De Derde Olympische Winterspelen werden gehouden van 4 tot 15 februari 1932 in Lake Placid (VS). 14 sets prijzen werden gespeeld in 7 sporten. Bobsleeën, langlaufen en combinatie-evenementen, schaatsen, hockey, kunstschaatsen en schansspringen werden gepresenteerd. Demonstratiesporten: curling en hondenslederaces.
De organisatoren van de III OWG vreesden dat atleten uit veel Europese landen vanwege financiële problemen de wedstrijd niet zouden kunnen bijwonen. En zo gebeurde het. In totaal namen 307 atleten deel aan de Spelen, waarvan 17 vrouwen, uit 17 landen van de wereld. Bijna de helft van de deelnemers zou worden vertegenwoordigd door de nationale teams van Canada en de Verenigde Staten. Sommige Europese landen beperkten zich tot kleine delegaties. Er speelden bijvoorbeeld 7 mensen voor Finland en 12 voor Zweden.
Al het "goud" in schaatswedstrijden ging naar atleten uit de Verenigde Staten. Desalniettemin beweerden experts dat deze indrukwekkende overwinning naar de Amerikanen ging dankzij de nieuwe volgorde van de races, namelijk de gemeenschappelijke start die in de Verenigde Staten werd aangenomen. Inderdaad, enkele dagen na het einde van de Olympische Spelen in Lake Placid werd het Wereldkampioenschap schaatsen volgens internationale regels verreden, waar de Scandinaviërs de beste waren, en met een prominente voorsprong.
De twee en vier in het bobsleeën werden ook gewonnen door atleten uit de Verenigde Staten.
Slechts 4 teams namen deel aan het hockeytoernooi - Duitsland, de VS, Canada en Polen. Voor het eerst werden er wedstrijden gespeeld op een overdekte ijsbaan. De Canadezen vierden de overwinning.
Wat betreft het langlaufen, ze werden gehouden in extreem moeilijke omstandigheden. Het weer was warm en regenachtig, de atleten konden zich niet volledig laten zien. Alle 12 topprijzen gingen naar de Scandinaviërs. Noorse skiërs namen 7 medailles (2 + 2 + 3) mee naar huis, Zweden - 2 (1 "goud" en 1 "zilver"), Finnen - 3 (1 + 1 + 1).

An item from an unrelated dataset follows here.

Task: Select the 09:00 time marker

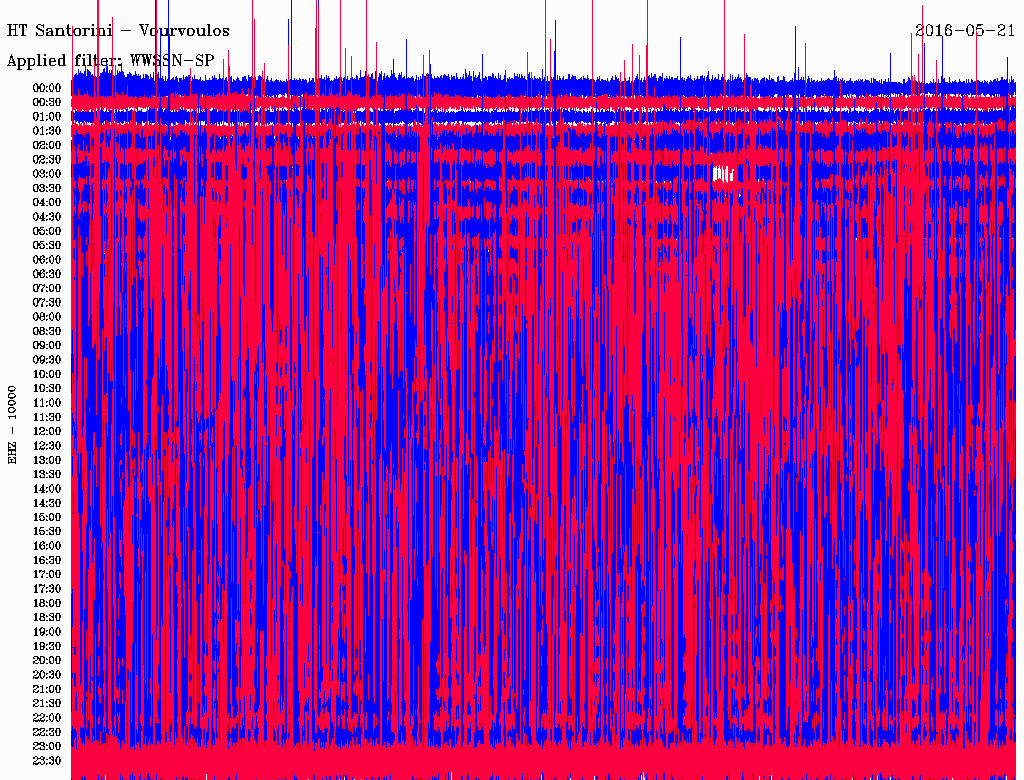Action: coord(47,345)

De kans om zijn vierde medaille van de hoogste standaard in kunstschaatsen te winnen, werd gemist door Gillis Grafström. De enige serieuze tegenstander van hem was de Oostenrijker Karl Schäfer, die na het vrije programma tweede werd. Maar een chronische knieblessure verhinderde Grafström goud te krijgen. Al moet gezegd worden dat zijn rivaal ook een rol speelde, briljant schaatsend op het verplichte programma.

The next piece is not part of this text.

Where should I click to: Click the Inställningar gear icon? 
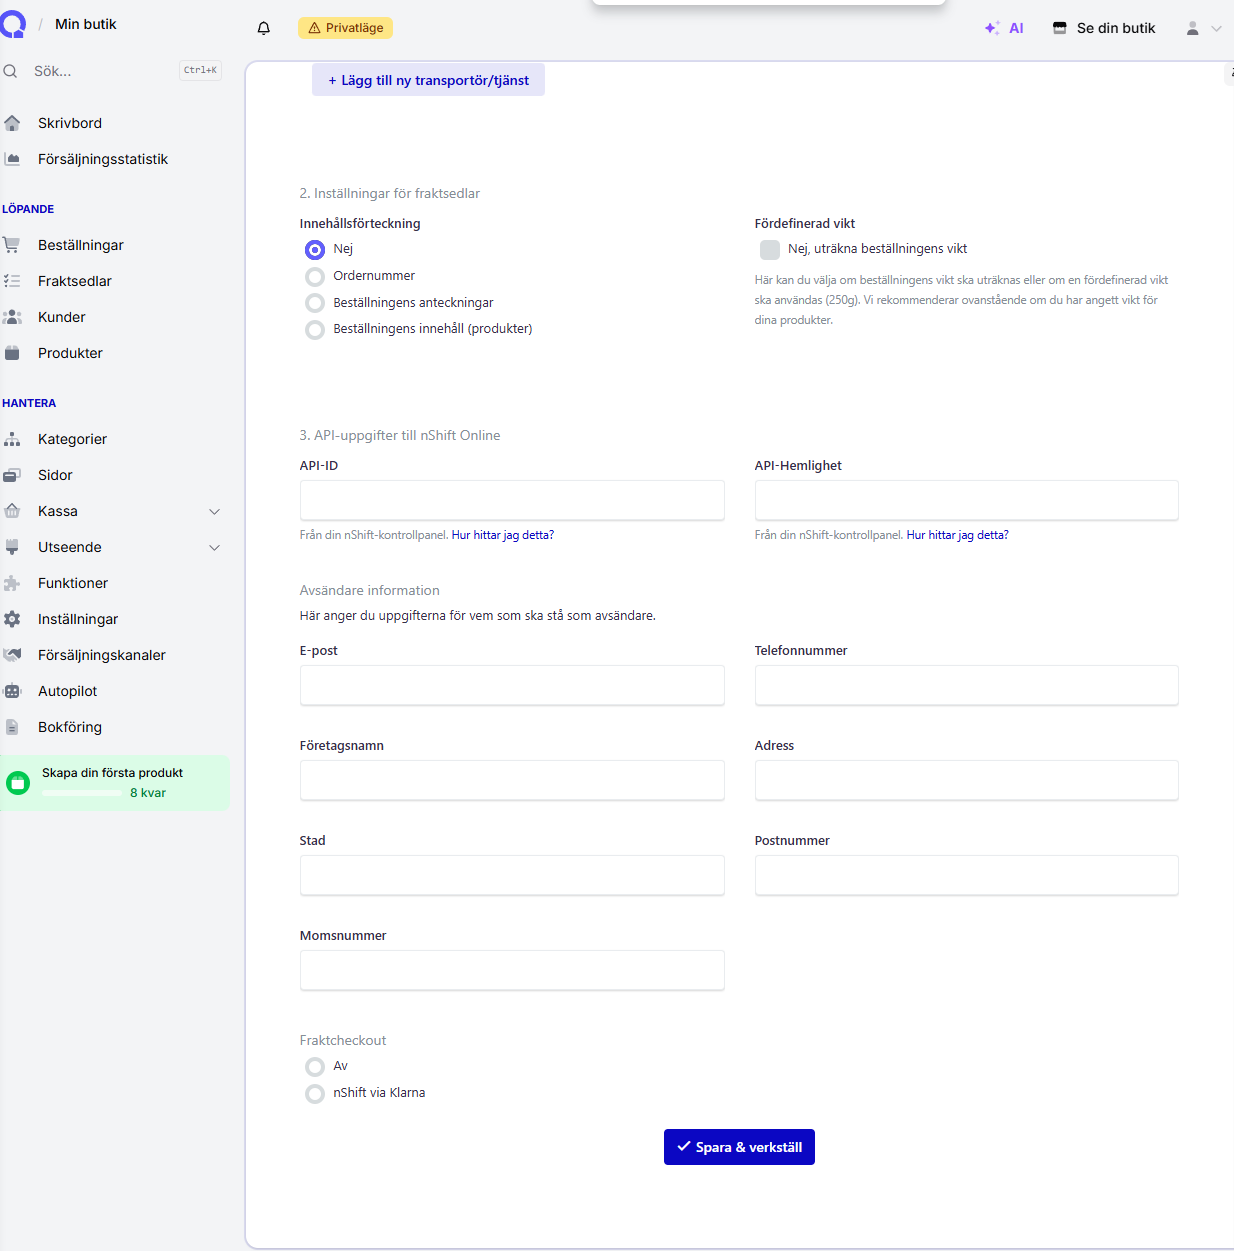12,619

Bij het kunstschaatsen voor vrouwen werd de overwinning verwacht van de Olympisch kampioene van de afgelopen Spelen, de Noorse Sonja Heni. Ze presteerde uitstekend en kreeg de hoogste cijfers van alle 8 keurmeesters. Bij het paarschaatsen werd de overwinning behaald door het Franse duo - André en Pierre Brunet. Het was ook hun tweede Olympische gouden medaille (ze wonnen hun eerste in 1928).
Het onofficiële teamklassement werd geleid door het Amerikaanse team met 65 punten en 12 medailles (6 + 4 + 2), de tweede plaats werd ingenomen door Noorwegen - 68 punten en 10 medailles (3 + 4 + 3), de derde plaats door de Canadezen - 46 punten en 7 medailles (1 + 1 + 5).